Should I go to Wharton for an MBA this fall?

Hi everyone,

Long time lurker here. I'm supposed to go to Wharton for an MBA this August, and I'm really starting to doubt it. It's tough getting unfiltered answers from people, so I'm hoping this forum could help. Some more context below:

My background: I’m 28, and I just left the private equity job I was at the for the past several years to attend. I discussed this with my MD last year when things were a lot different, but once the application process got in motion, it was pretty hard to pull back. I have a few main concerns about attending business school right now:

  1. Little-to-no capacity to build relationships and a social network. With everyone staying indoors due to covid, there will be little out of class interaction, no events or parties, and few unifying experiences to get to know my classmates, let alone becomes friends with them. This is a problem, because expanding my social circle was a primary reason for me to apply to business school. I come from the middle of nowhere from a lower middle-class family. I don’t have street connections, and I had hoped business school would’ve been a remedy for that. Unless we get a vaccine soon, that seems unlikely to happen now.

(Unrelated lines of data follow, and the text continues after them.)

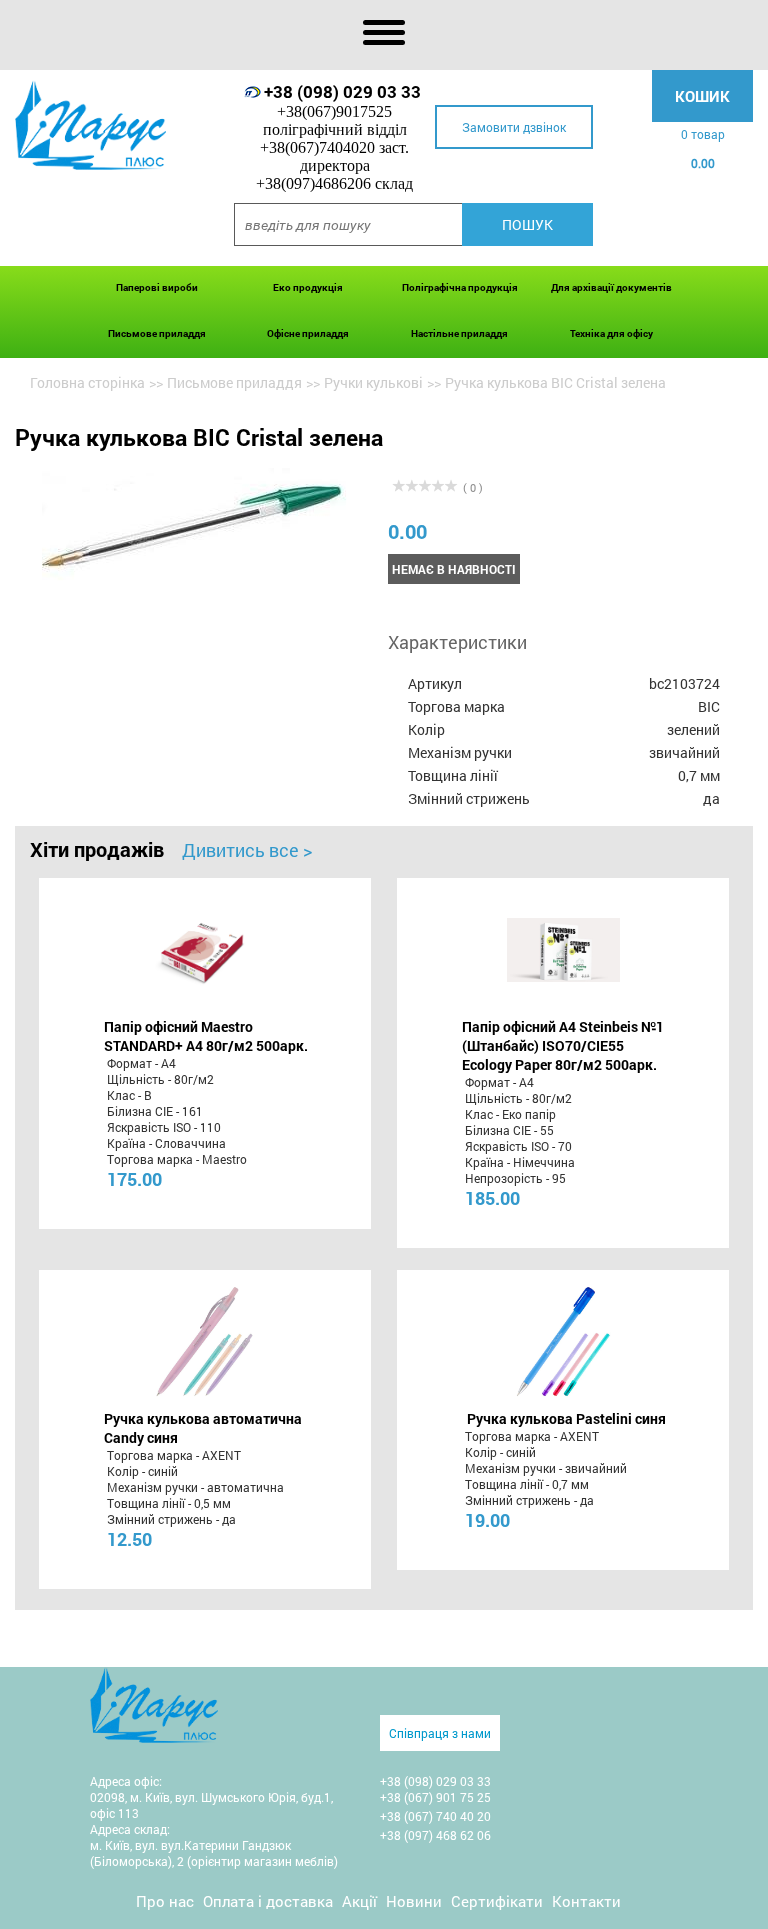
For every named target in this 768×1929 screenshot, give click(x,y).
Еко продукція (308, 287)
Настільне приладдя (459, 333)
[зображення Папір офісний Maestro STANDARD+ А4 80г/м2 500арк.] (204, 950)
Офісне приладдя (308, 333)
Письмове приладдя (157, 333)
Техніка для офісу (611, 333)
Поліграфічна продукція (460, 287)
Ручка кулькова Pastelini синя (566, 1418)
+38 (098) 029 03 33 (342, 91)
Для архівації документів (611, 287)
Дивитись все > (247, 850)
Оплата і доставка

  2. Recruiting. The economy sucks right now, but Wall Street is doing fine thanks to the Fed. However, I’m worried all of the private equity firms are going to hold off on recruiting for the summer, and I won’t be able to find a spot. And if there’s no internship, then there’s potentially no full time job. That almost makes think I’m better off recruiting solo right now (or simply spending the entire first semester solely focused on recruiting for a full-time role and then dropping out).

  3. I have no clue when things are going to get better. Sure, some of the vaccine development looks promising, and if I knew things would be fine by January of 2021, I wouldn’t be worried too much. But right now I have no clue, and it’s possible I could spend a full year or even two attending the Wharton Zoom School of Business. If the latter case ends up reality (two years online), then I think the business school experience would be more or less wasted. I already know most of the technical coursework – I graduated with highest honors from a target, and I’m going to place out of essentially 1 semester worth of classes at Wharton. I’m going to business school for the soft skills, and I don’t think I’d get any of those online.

The final point is fairly shallow and I hesitated to add it, but since I’m looking for advice, I might as well. I’m on the Stanford waitlist, and I don’t think I’d be having those same doubts if I were going there, largely because I really want to go to Stanford (although I won’t get into why). Does anyone have any advice on getting off that waitlist, or am I being hypocritical / incoherent given my above concerns? I think I might be; there’s certainly some underexplored emotional reasoning going on by me .
As an aside, I do have a pretty large merit scholarship for Wharton, which reduces the opportunity cost a lot, but I’m still worried that the opportunity cost is massive. So, should I try to defer for a year and look for a new job? Or should I suck it up and just accept a sub-optimal business school experience? What can I do?

Thank you in advance, and I hope you can respond with kindness. I’m really confused right now, and it’s taken me this long to admit I need some outside help.

5 Comments
 
Most Helpful

In the same boat as you and am planning to attend, thought process being as follows:

  1. Already slightly above the “average” age for an MBA and don’t want to put it off further. This is less important but is certainly something I’m considering.

  2. PE world seems less impacted in terms of hiring vs other sectors. Maybe there is a lag and this will change, but it is hard to say. I think in terms of recruiting in Jan to March of 2021 for internships the world is likely to be very different than it is today (hopefully for the better).

  3. On the PE side most of the internships don’t convert to full time roles, so I’m expecting to recruit in Fall / Winter 2021 anyways for full time roles, thus less dependency on the internship converting. With significant pre MBA PE experience, I may even look to try something different out during next summer.

  4. Already left my job a few months back and have been interning since then. The alternative to attending school at this point is to recruit for full time roles for a year, which seems difficult and a hard sell to any fund, or recruit for permanent full time roles and skip the MBA altogether, which frankly, if I thought I could get the roles I’d be happy with at this stage, I wouldn’t have applied to school in the first place.

Anyways, that’s been my thought process, as of now planning to attend. I’m expecting the first quarter / semester to be pretty much fully online, but hoping the situation has improved a fair amount by Spring. For most schools the majority of students at least domestic ones are moving to campus / the cities, so I think there will be a fair amount of socializing that takes place, even if not officially programmed by the school.

 

Yes, you should go.

1) You graduate in 2 years, the virus situation will have improved by then. Next year's MBA class is going to be tough given the surge in US applicants.

2) You're going to be at Wharton, you'll get a good summer slot. In a downturn like this, the lower ranked schools get hit the hardest. It's not like there will be zero summer internships.

3) What are you alternatives? You just 'left' your PE fund. Best spend 2 years at W vs having a gap year or two.

4) You have a scholarship! Certainly cuts down on the cost. Who knows how much money schools will have next year or two to give out.